-- BEGIN --

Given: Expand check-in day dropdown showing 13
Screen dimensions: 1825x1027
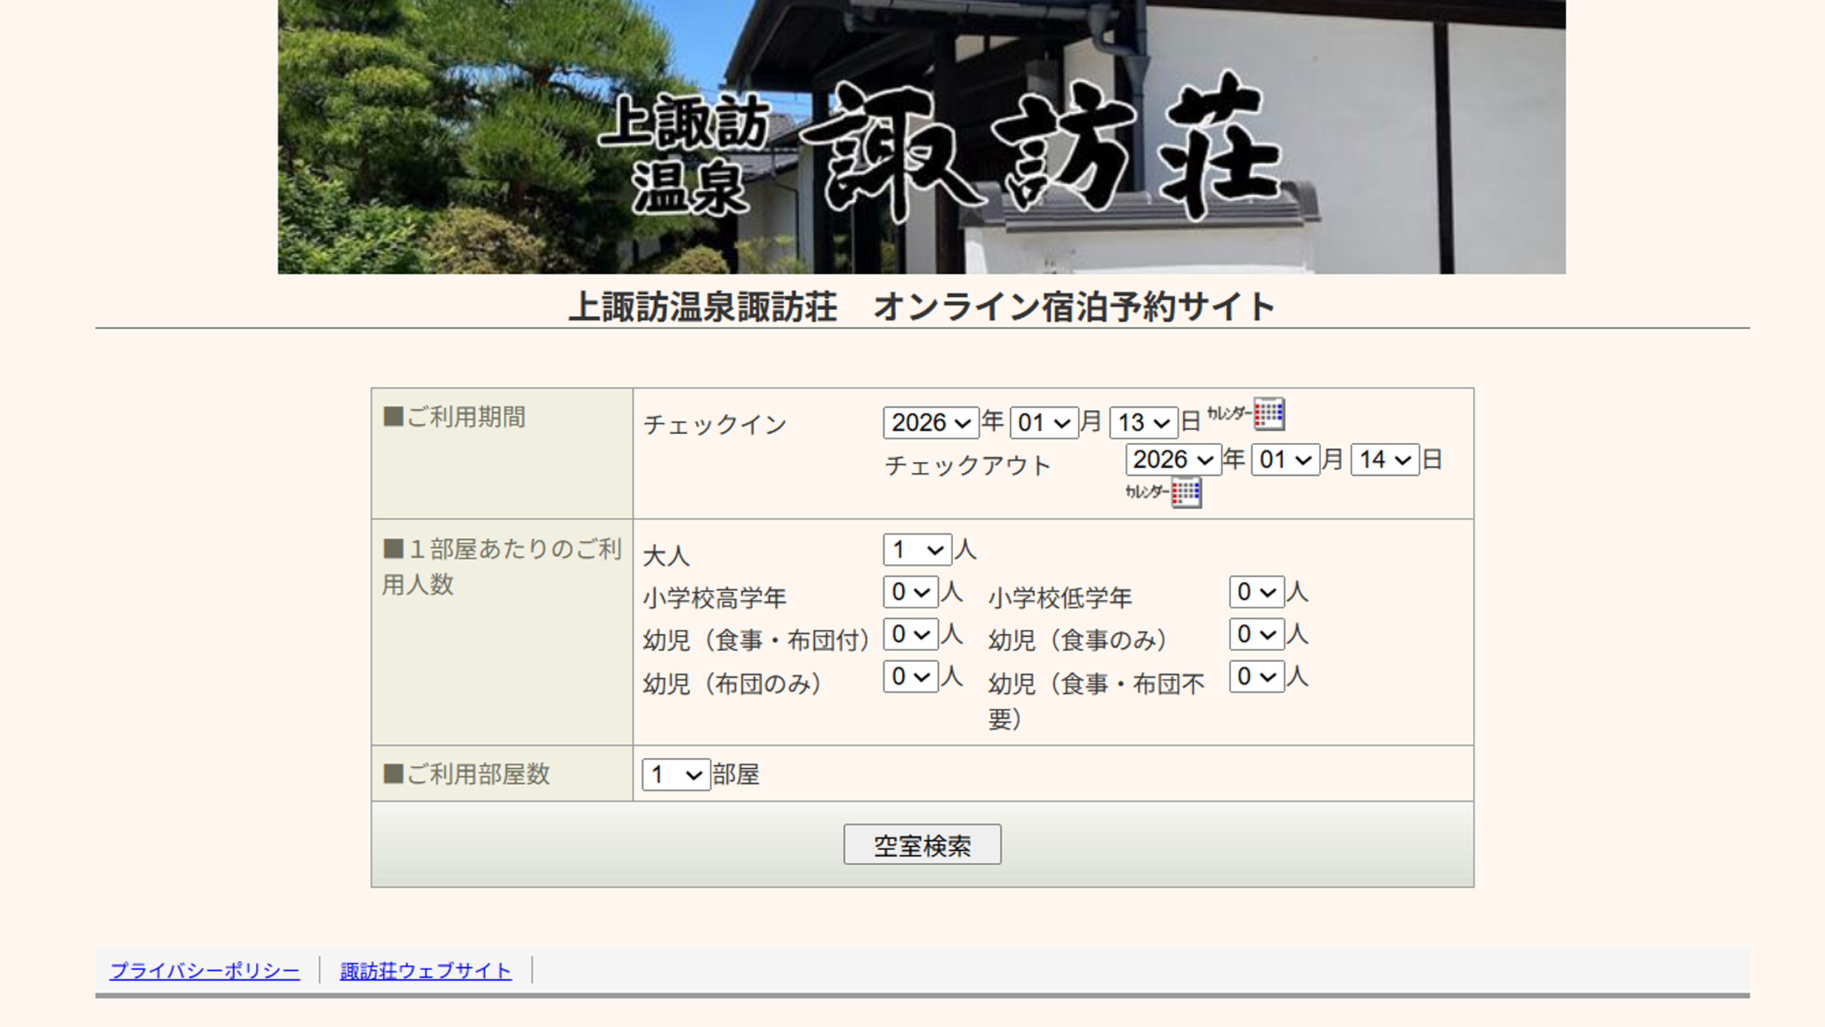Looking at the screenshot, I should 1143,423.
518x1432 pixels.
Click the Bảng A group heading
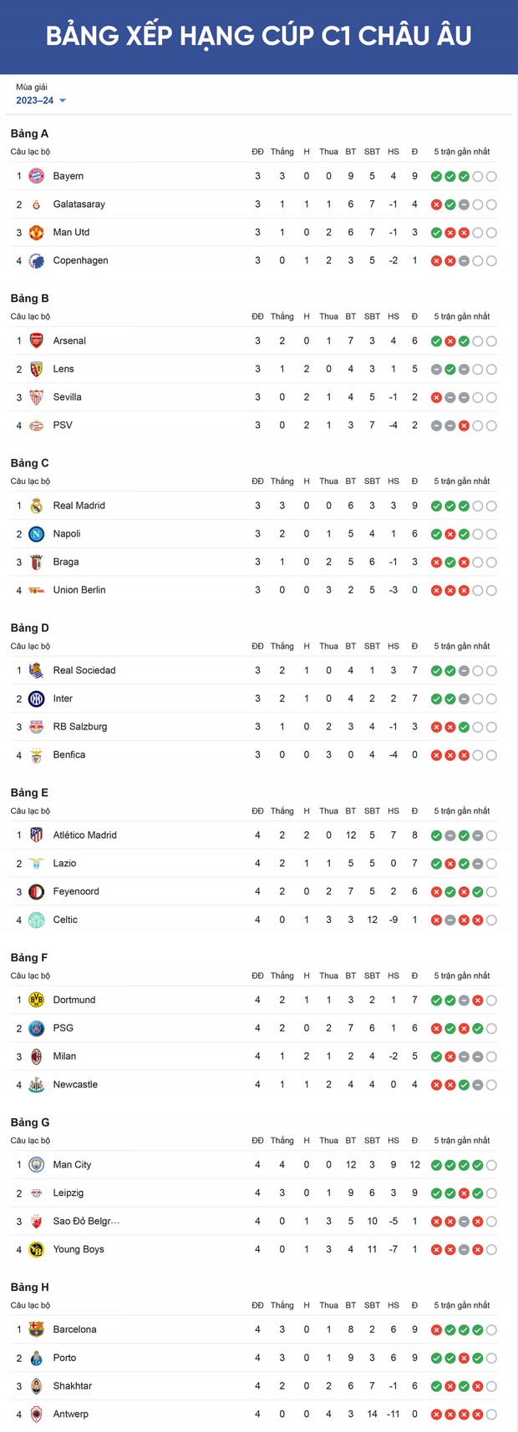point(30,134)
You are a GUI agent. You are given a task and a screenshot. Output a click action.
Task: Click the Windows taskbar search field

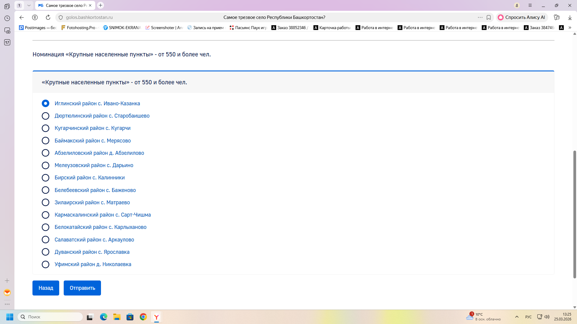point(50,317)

-- END --

# TASK TO COMPLETE
Copy out every one of the rows above word for word, leaving the pictures out.

# TASK ANSWER
Given: Expand check-in day dropdown showing 13
Screen dimensions: 1825x1027
Looking at the screenshot, I should 1143,423.
518x1432 pixels.
Click the Bảng A group heading
point(30,134)
You are a GUI agent. You are given a task and a screenshot. Output a click action.
Task: Click the Windows taskbar search field

point(50,317)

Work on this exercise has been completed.